■ Tugas Anda:
1. Jawablah pertanyaan berikut berdasarkan bacaan tentang idiom aku rapopo.
(a) Dari bahasa apa idiom aku rapopo dinukil?
(b) Kalimat apa yang diucapkan Prabowo menanggapi tuduhan pelanggaran HAM?
(c) Apa arti ungkapan ngempet eluh?
2. Salin ulang tanpa perubahan bagian bacaan tentang idiom aku rapopo dari "Beberapa politikus yang" sampai "mengenakkan.".
3. Sebutkan semua tokoh politik yang menurut bacaan tentang idiom aku rapopo pernah mengucapkan idiom tersebut atau bentuk singkatnya.

Aku
Rapopo
Musyafak ; Staf Balai Litbang
Agama Semarang
|
TEMPO.CO,
08 April 2014
Belakangan
ini, masyarakat Indonesia seolah dipaksa mengecap sekaligus mengucap idiom
aku rapopo. Bukan hanya populer di jejaring sosial yang dituliskan dengan
hastag #akurapopo, bahkan, idiom satire tersebut telah menjadi idiom politik.
Beberapa politikus yang sedang mendekati ring-1 pemilihan presiden
menggunakan idiom itu ketika menanggapi pernyataan politik lawan yang
dianggap berbau kampanye hitam.
Mulanya
adalah Jokowi yang bilang "aku
rapopo" untuk menanggapi tudingan bahwa dirinya merupakan calon
presiden boneka. Berikutnya, Prabowo mengatakan "saya juga rapopo" ihwal tuduhan pelanggaran HAM yang
dialamatkan kepadanya selama menjabat Danjen Kopassus. Dalam kesempatan lain,
SBY juga mengatakan "rapopo" terhadap orang-orang yang
menjelek-jelekkan dirinya.
Aku
rapopo merupakan idiom yang dinukil dari bahasa Jawa "aku ora opo-opo" (disingkat menjadi aku rapopo) yang berarti "saya tidak apa-apa". Idiom
ini memaknakan sikap ketabahan pengujarnya ketika ditimpa hal-hal tidak
mengenakkan.
Makna
tersebut bisa dirunut dalam prinsip-prinsip etis orang Jawa yang
mengedepankan sikap nrima dan sabar. Karakter orang Jawa memang biasa ngempet lara (menahan sakit) atau ngempet eluh (menahan tangis).

■ Data untuk menemukan item yang ditampilkan:
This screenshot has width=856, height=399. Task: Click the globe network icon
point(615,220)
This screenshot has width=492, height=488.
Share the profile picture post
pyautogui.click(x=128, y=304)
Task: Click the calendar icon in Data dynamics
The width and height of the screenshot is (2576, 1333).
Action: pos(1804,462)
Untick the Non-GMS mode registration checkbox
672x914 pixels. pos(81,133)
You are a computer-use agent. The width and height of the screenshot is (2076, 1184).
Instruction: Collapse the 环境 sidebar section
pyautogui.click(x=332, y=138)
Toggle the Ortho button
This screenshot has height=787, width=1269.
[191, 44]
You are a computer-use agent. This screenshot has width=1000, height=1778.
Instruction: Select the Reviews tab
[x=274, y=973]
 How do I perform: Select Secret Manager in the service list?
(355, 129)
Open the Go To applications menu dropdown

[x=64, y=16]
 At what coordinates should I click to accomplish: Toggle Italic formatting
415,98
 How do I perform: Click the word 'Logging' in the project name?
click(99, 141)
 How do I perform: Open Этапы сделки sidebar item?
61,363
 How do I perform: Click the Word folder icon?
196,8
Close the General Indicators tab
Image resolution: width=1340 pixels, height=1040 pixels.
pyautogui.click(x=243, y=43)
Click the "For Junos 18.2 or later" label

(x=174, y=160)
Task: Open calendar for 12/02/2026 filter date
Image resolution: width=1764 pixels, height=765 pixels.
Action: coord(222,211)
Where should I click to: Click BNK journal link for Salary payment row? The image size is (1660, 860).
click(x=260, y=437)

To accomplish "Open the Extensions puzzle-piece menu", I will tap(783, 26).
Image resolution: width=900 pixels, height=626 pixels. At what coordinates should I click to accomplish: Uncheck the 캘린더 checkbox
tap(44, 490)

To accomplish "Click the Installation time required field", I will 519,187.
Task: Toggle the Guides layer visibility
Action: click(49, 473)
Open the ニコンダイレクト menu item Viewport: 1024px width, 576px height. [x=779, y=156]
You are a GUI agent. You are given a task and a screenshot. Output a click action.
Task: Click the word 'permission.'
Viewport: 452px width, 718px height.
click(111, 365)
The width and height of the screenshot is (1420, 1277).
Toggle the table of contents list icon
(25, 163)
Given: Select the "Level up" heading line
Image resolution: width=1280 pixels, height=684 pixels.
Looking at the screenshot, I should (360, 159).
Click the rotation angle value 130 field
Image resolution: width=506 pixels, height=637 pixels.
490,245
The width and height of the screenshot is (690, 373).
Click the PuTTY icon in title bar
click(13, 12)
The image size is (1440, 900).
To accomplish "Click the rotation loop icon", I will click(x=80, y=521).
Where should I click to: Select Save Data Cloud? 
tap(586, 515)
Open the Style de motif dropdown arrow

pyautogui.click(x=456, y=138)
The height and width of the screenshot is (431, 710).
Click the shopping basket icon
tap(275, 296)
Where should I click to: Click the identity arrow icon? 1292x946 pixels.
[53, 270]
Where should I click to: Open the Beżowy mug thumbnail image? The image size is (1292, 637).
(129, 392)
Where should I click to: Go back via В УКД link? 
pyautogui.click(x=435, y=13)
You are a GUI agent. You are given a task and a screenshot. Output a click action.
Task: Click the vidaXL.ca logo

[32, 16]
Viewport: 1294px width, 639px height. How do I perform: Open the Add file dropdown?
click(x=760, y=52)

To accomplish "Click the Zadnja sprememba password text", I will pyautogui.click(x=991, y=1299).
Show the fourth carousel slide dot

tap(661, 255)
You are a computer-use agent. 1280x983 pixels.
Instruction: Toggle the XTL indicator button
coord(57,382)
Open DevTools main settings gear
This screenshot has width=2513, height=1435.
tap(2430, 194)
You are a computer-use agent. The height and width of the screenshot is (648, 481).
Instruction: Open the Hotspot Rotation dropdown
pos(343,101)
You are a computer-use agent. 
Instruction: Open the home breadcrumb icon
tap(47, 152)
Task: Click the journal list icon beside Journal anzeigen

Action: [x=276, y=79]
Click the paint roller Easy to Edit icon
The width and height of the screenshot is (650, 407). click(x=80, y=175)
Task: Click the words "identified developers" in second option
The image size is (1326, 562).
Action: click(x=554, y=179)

■ Jawaban Tugas:
1.
(a) Bahasa Jawa
(b) "saya juga rapopo"
(c) Menahan tangis

2.
Beberapa politikus yang sedang mendekati ring-1 pemilihan presiden
menggunakan idiom itu ketika menanggapi pernyataan politik lawan yang
dianggap berbau kampanye hitam.
Mulanya
adalah Jokowi yang bilang "aku
rapopo" untuk menanggapi tudingan bahwa dirinya merupakan calon
presiden boneka. Berikutnya, Prabowo mengatakan "saya juga rapopo" ihwal tuduhan pelanggaran HAM yang
dialamatkan kepadanya selama menjabat Danjen Kopassus. Dalam kesempatan lain,
SBY juga mengatakan "rapopo" terhadap orang-orang yang
menjelek-jelekkan dirinya.
Aku
rapopo merupakan idiom yang dinukil dari bahasa Jawa "aku ora opo-opo" (disingkat menjadi aku rapopo) yang berarti "saya tidak apa-apa". Idiom
ini memaknakan sikap ketabahan pengujarnya ketika ditimpa hal-hal tidak
mengenakkan.

3. Jokowi, Prabowo, SBY